Heatwaves and wildfires: How Greece is handling the double whammy

Heatwaves and wildfires: How Greece is handling the double whammy

The heatwave scorching much of Northern Hemisphere is putting human lives on the line and threatening power grids. Climate change is exacerbating weather extremes, making heatwaves more frequent and more severe worldwide. Recently, scientists have associated persistent heatwaves in the Northern Hemisphere with a northward displacement of the jet stream. According to the World Meteorological Organization, heatwaves have increased sixfold in the last 40 years and last June was the hottest on record.

In addition to their impact on human health, heatwaves are also causing yet another intense wildfire season in North America and Europe. The Canadian Interagency Forest Fire Center is reporting more than 1,000 active fires across the country today, of which 655 are “out of control.” According to the US National Interagency Coordination Center, about 29,000 wildfires have burned 900,000 acres across the country since the beginning of the year. And in Southern Europe, wildfires are still raging in Greece, Spain, Portugal, France and Italy.

Against this hot political topic, public policies are being put to the test. Arguably there is no better spot to observe the policy and political impact of climate-driven wildfires than the birthplace of democracy. Greece has had a torturous relationship with summer forest fires. In 2007, forest fires burned a substantial part of Olympia, where all Olympic Games in antiquity were held. Five years ago, almost to the day, a fairly small forest fire killed 104 people in Mati, East Attica, out of a population of about 5,000. This remains the deadliest forest fire of the 21st century and one of the top 10 since records began.

The ensuing scientific investigation showed that operational coordination was inadequate, evacuation plans nonexistent, and firefighting resources stretched thin. Evacuation orders, or really the lack thereof, became a subject of vexing political debate, with the then left-of-center coalition government claiming that they wouldn’t have done anything differently and that it would take a day to evacuate the area. All this, despite modeling work done by us and other scientists from Greece, Japan and the US showing the time needed for an evacuation of the residents at risk ranged from 57 to 83 minutes. The then government and its supporters coordinated ad hominem attacks on the one of us who had publicly taken the common-sense stand that evacuations save lives, and, yes, things could have been done differently in Mati. 

The right-of-center government that took over a year later followed our recommendations and rolled out the 112 emergency communications service. In addition to being a single emergency number to report police, fire, medical and other emergencies, the service also encompasses a national integrated public alert and warning system, which provides emergency and life-saving information to the public through mobile and landline telephones.
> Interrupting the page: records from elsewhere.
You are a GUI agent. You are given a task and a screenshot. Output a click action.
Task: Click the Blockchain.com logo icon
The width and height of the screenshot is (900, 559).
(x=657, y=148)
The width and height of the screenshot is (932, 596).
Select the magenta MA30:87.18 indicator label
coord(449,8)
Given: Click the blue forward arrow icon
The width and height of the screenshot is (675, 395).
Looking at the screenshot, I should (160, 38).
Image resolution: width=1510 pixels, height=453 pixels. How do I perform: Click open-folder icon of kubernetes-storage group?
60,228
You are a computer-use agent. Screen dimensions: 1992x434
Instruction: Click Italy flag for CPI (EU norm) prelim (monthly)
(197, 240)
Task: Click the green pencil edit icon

The service does not require an app or subscription, the messages go to all cellphones in an area at risk, in Greek and English.

Fast forward two years, in 2021 the country faced one of the worst wildfire seasons in its recent history. Spawned by an extreme heatwave, the likes of which the country had not seen in maybe a decade, almost 600 new wildfires started in less than a week across the country. 

By then, evacuations in natural disaster emergencies had become the norm. In addition, Greece responded aggressively by creating a new Ministry for Climate Crisis and Civil Protection, the first among European Union countries. Fire prevention and management legislation changed. Penalties for arson got more severe, brush clearings on properties in the countryside-urban interface became mandatory, a multi-million-euro forestland management plan was implemented, and an antiquated legal framework was updated to establish backfiring as a firefighting method in the country. A nationwide hotshot crew program was established, and the number of volunteer firefighters practically doubled. Furthermore, the country acquired, through a mix of its national inventory and an annually recurring lease program, one of the largest aerial firefighting fleets in Europe.

Not a moment too soon. The Eastern Mediterranean is warming twice as fast as the rest of the world. Clearly, the barrage of wildfires ravaging the country this past week will surely not be the last. Greece has an opportunity to leverage its momentum to keep up with a warming climate and provide an example to other countries in the region. Long-term thinking is the way to go; resilience in the face of the climate crisis is going to be a marathon, not a sprint. The proverbial prevention is key. 

Eastern Mediterranean countries need integrated strategies that bring together forest and fuel management. They need to identify the most vulnerable areas and should not shy away from prescribed fire hazard mitigation. Greece in particular needs to absorb lessons from California and consider how overhead power lines can spark fires in high winds. In 2019, the state’s largest utility, Pacific Gas and Electric, filed for bankruptcy because its high-voltage lines caused the so-called Camp Fire back in 2018. Arson is not always the cause of wildfires.

Public education is direly needed to discourage unsafe behavior in rural and suburban areas, and to dispel potent wildfire management myths, such as that aerial firefighting is a panacea or that direct attack (i.e. dousing the fire with water) is the only way to control a fire. Lastly, volunteers are the answer to sustainable staffing, and aggressive initial attack and evacuation planning need to become the norm.


Costas Synolakis is a professor at the University of Southern California and a member of the Academy of Athens and the US National Academy of Engineering, and George Karagiannis is a disaster resilience consultant in Europe.